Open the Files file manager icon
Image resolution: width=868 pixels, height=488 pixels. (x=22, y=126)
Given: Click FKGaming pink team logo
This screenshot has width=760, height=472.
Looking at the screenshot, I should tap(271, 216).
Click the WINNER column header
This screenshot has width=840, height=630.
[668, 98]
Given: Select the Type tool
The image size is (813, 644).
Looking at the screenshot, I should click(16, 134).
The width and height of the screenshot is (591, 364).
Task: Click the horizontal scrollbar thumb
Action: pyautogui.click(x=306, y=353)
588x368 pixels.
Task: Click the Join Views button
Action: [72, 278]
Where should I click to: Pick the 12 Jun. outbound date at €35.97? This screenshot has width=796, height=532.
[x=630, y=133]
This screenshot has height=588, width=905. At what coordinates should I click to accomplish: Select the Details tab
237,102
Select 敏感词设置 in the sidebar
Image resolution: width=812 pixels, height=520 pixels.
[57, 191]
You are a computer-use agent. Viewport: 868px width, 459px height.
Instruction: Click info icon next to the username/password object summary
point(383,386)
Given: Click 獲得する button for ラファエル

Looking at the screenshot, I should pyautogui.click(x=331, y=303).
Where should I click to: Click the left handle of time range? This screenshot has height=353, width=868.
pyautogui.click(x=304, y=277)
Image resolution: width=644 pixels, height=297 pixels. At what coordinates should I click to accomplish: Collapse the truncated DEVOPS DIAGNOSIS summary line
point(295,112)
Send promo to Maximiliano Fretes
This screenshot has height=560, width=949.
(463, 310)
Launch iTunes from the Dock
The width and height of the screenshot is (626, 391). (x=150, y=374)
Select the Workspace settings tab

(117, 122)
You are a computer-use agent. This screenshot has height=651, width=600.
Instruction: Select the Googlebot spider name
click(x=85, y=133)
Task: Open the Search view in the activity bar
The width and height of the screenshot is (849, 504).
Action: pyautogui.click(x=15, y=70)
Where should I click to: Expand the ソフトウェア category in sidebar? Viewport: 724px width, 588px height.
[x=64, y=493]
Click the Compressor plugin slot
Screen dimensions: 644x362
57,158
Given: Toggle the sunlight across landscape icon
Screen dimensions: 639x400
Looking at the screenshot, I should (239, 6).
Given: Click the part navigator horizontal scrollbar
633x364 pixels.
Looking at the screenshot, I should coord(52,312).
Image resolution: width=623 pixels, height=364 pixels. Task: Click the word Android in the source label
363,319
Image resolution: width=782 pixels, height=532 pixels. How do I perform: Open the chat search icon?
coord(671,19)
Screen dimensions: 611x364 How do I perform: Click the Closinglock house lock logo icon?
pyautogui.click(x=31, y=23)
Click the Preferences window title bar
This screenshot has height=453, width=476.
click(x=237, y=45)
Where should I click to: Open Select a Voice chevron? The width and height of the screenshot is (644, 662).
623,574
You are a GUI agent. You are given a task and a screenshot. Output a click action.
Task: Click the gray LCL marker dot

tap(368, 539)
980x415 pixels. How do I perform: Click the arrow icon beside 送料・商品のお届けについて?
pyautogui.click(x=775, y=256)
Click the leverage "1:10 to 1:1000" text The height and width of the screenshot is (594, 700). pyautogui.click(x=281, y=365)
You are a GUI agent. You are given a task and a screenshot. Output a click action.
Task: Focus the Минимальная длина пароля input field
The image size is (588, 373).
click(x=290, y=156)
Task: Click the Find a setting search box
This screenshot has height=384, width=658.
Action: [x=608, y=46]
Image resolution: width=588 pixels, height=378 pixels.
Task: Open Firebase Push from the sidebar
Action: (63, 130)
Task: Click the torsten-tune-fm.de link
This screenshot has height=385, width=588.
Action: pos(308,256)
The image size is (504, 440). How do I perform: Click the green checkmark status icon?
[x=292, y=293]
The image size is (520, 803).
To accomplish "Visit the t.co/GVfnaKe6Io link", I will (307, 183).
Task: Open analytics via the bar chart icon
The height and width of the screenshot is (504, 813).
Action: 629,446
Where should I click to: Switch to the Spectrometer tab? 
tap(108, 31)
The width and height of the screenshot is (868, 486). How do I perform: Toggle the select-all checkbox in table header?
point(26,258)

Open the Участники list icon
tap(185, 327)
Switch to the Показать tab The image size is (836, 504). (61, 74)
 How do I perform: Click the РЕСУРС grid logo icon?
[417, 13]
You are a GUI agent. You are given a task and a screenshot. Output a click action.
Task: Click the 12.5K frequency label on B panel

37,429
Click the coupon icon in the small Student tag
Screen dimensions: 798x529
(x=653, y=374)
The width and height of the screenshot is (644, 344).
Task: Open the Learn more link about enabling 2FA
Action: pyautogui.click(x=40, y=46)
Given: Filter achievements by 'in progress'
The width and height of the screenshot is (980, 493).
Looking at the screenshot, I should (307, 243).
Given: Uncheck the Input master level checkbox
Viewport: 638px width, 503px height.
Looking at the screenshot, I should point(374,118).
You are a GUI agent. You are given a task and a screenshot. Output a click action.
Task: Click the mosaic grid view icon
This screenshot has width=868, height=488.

WHAT IS REQUIRED —
Edit the data above so that every "Viewport" reads "Window size", and leave everything else exactly as it is.

ANSWER TO THIS TASK —
Open the Files file manager icon
Image resolution: width=868 pixels, height=488 pixels. (x=22, y=126)
Given: Click FKGaming pink team logo
This screenshot has width=760, height=472.
Looking at the screenshot, I should tap(271, 216).
Click the WINNER column header
This screenshot has width=840, height=630.
[668, 98]
Given: Select the Type tool
The image size is (813, 644).
Looking at the screenshot, I should click(16, 134).
The width and height of the screenshot is (591, 364).
Task: Click the horizontal scrollbar thumb
Action: pyautogui.click(x=306, y=353)
588x368 pixels.
Task: Click the Join Views button
Action: [72, 278]
Where should I click to: Pick the 12 Jun. outbound date at €35.97? This screenshot has width=796, height=532.
[x=630, y=133]
This screenshot has height=588, width=905. At what coordinates should I click to accomplish: Select the Details tab
237,102
Select 敏感词设置 in the sidebar
Image resolution: width=812 pixels, height=520 pixels.
[57, 191]
You are a computer-use agent. Window size: 868px width, 459px height.
Instruction: Click info icon next to the username/password object summary
point(383,386)
Given: Click 獲得する button for ラファエル

Looking at the screenshot, I should pyautogui.click(x=331, y=303).
Where should I click to: Click the left handle of time range? This screenshot has height=353, width=868.
pyautogui.click(x=304, y=277)
Image resolution: width=644 pixels, height=297 pixels. At what coordinates should I click to accomplish: Collapse the truncated DEVOPS DIAGNOSIS summary line
point(295,112)
Send promo to Maximiliano Fretes
This screenshot has height=560, width=949.
(463, 310)
Launch iTunes from the Dock
The width and height of the screenshot is (626, 391). (x=150, y=374)
Select the Workspace settings tab

(117, 122)
You are a computer-use agent. This screenshot has height=651, width=600.
Instruction: Select the Googlebot spider name
click(x=85, y=133)
Task: Open the Search view in the activity bar
The width and height of the screenshot is (849, 504).
Action: pyautogui.click(x=15, y=70)
Where should I click to: Expand the ソフトウェア category in sidebar? Window size: 724px width, 588px height.
[x=64, y=493]
Click the Compressor plugin slot
Screen dimensions: 644x362
57,158
Given: Toggle the sunlight across landscape icon
Screen dimensions: 639x400
Looking at the screenshot, I should (239, 6).
Given: Click the part navigator horizontal scrollbar
633x364 pixels.
Looking at the screenshot, I should coord(52,312).
Image resolution: width=623 pixels, height=364 pixels. Task: Click the word Android in the source label
363,319
Image resolution: width=782 pixels, height=532 pixels. How do I perform: Open the chat search icon?
coord(671,19)
Screen dimensions: 611x364 How do I perform: Click the Closinglock house lock logo icon?
pyautogui.click(x=31, y=23)
Click the Preferences window title bar
This screenshot has height=453, width=476.
click(x=237, y=45)
Where should I click to: Open Select a Voice chevron? The width and height of the screenshot is (644, 662).
623,574
You are a GUI agent. You are given a task and a screenshot. Output a click action.
Task: Click the gray LCL marker dot

tap(368, 539)
980x415 pixels. How do I perform: Click the arrow icon beside 送料・商品のお届けについて?
pyautogui.click(x=775, y=256)
Click the leverage "1:10 to 1:1000" text The height and width of the screenshot is (594, 700). pyautogui.click(x=281, y=365)
You are a GUI agent. You are given a task and a screenshot. Output a click action.
Task: Focus the Минимальная длина пароля input field
The image size is (588, 373).
click(x=290, y=156)
Task: Click the Find a setting search box
This screenshot has height=384, width=658.
Action: [x=608, y=46]
Image resolution: width=588 pixels, height=378 pixels.
Task: Open Firebase Push from the sidebar
Action: (63, 130)
Task: Click the torsten-tune-fm.de link
This screenshot has height=385, width=588.
Action: pos(308,256)
The image size is (504, 440). How do I perform: Click the green checkmark status icon?
[x=292, y=293]
The image size is (520, 803).
To accomplish "Visit the t.co/GVfnaKe6Io link", I will (307, 183).
Task: Open analytics via the bar chart icon
The height and width of the screenshot is (504, 813).
Action: 629,446
Where should I click to: Switch to the Spectrometer tab? 
tap(108, 31)
The width and height of the screenshot is (868, 486). How do I perform: Toggle the select-all checkbox in table header?
point(26,258)

Open the Участники list icon
tap(185, 327)
Switch to the Показать tab The image size is (836, 504). (61, 74)
 How do I perform: Click the РЕСУРС grid logo icon?
[417, 13]
You are a GUI agent. You are given a task and a screenshot. Output a click action.
Task: Click the 12.5K frequency label on B panel

37,429
Click the coupon icon in the small Student tag
Screen dimensions: 798x529
(x=653, y=374)
The width and height of the screenshot is (644, 344).
Task: Open the Learn more link about enabling 2FA
Action: pyautogui.click(x=40, y=46)
Given: Filter achievements by 'in progress'
The width and height of the screenshot is (980, 493).
Looking at the screenshot, I should (307, 243).
Given: Uncheck the Input master level checkbox
Window size: 638px width, 503px height.
Looking at the screenshot, I should point(374,118).
You are a GUI agent. You are given a task and a screenshot. Output a click action.
Task: Click the mosaic grid view icon
This screenshot has width=868, height=488.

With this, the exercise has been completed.